____ Material provided
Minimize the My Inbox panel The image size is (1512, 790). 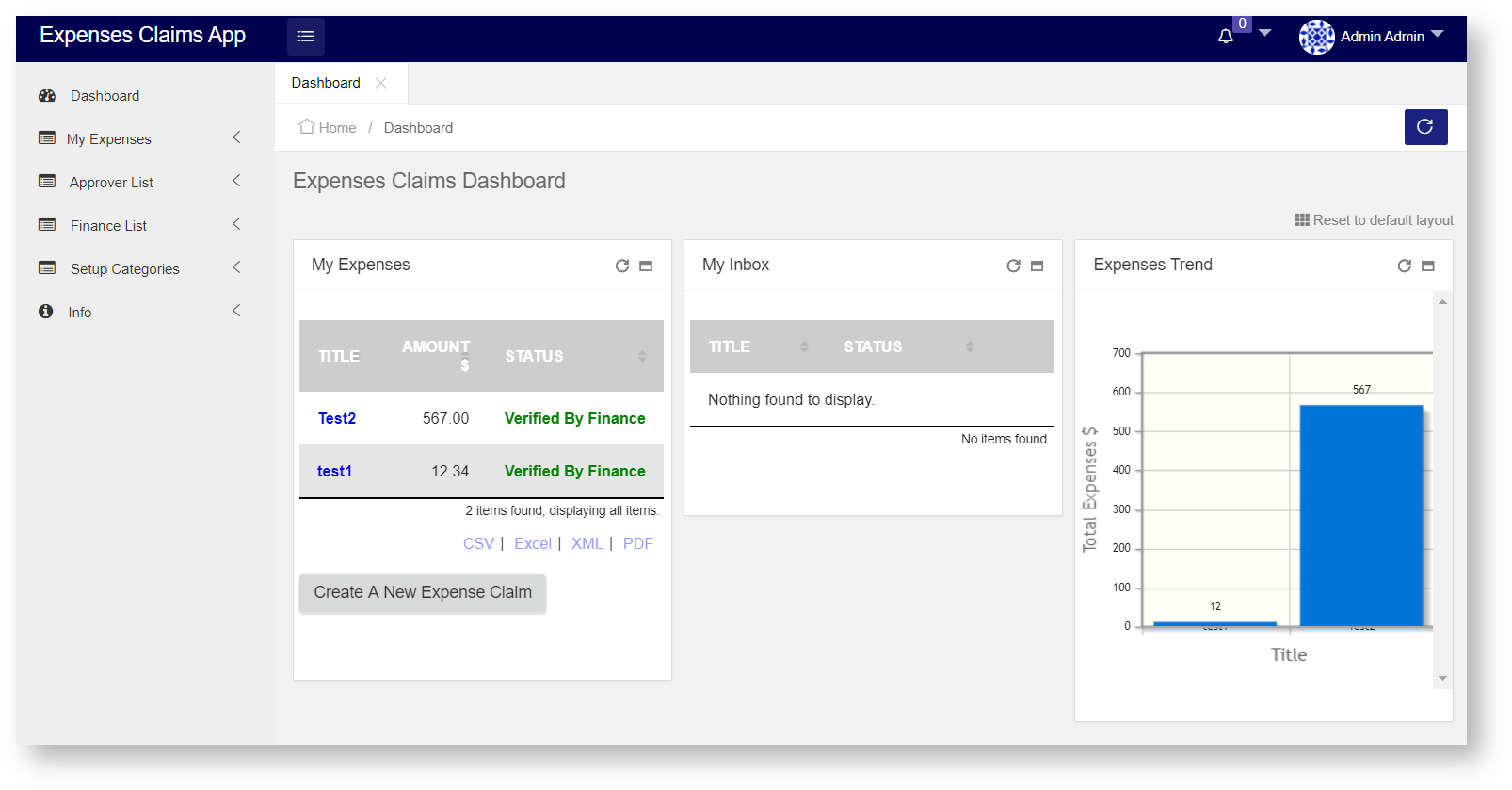click(x=1037, y=266)
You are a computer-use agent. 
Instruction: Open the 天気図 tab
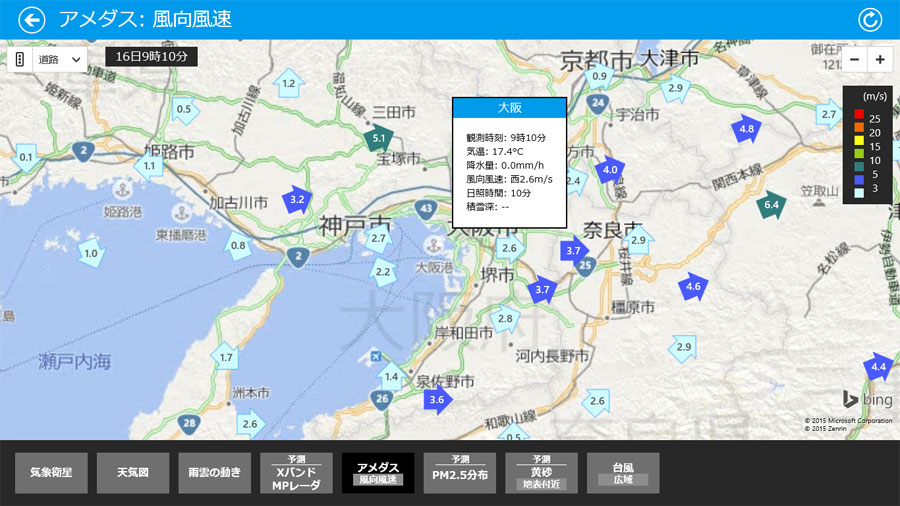pos(133,473)
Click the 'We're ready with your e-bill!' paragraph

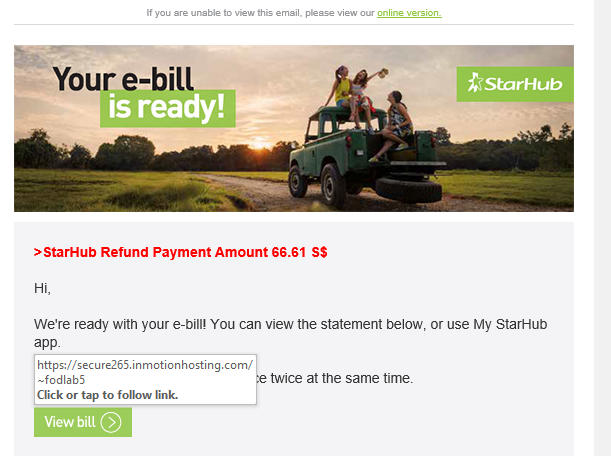pos(290,333)
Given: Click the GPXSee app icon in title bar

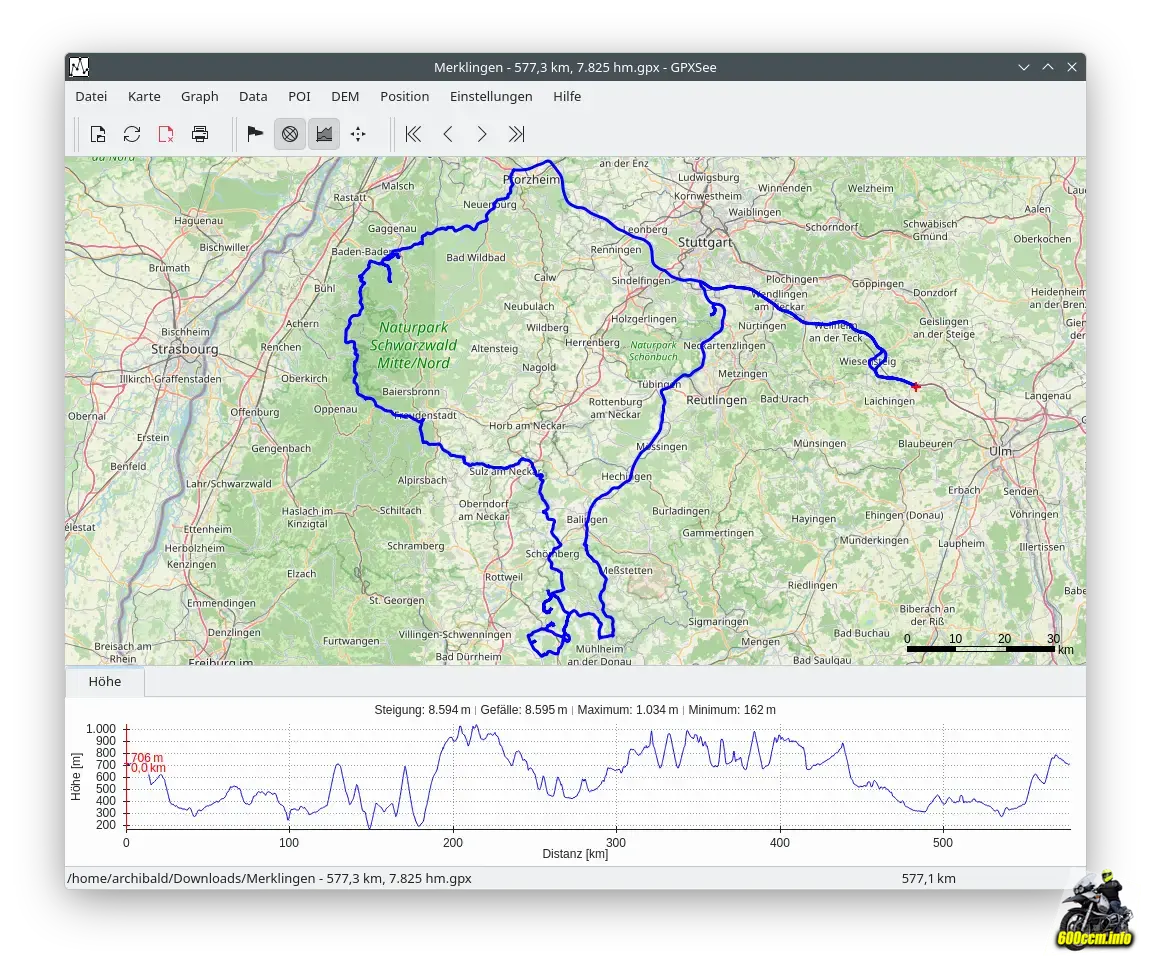Looking at the screenshot, I should [x=79, y=67].
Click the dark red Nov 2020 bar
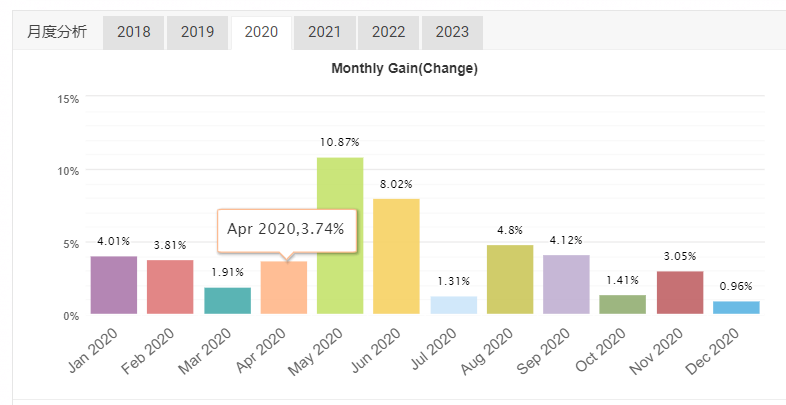 (679, 293)
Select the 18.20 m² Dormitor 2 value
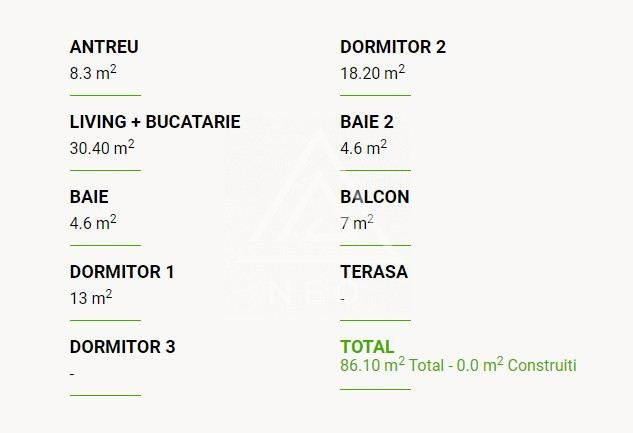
________
▸ What the task asks: Your copy should consist only of the lines from the one containing "Click the dark red Nov 2020 bar" through the last line of the entries above, reproduced exactly, without pictures.

▸ Answer to the exercise:
Click the dark red Nov 2020 bar
 (679, 293)
Select the 18.20 m² Dormitor 2 value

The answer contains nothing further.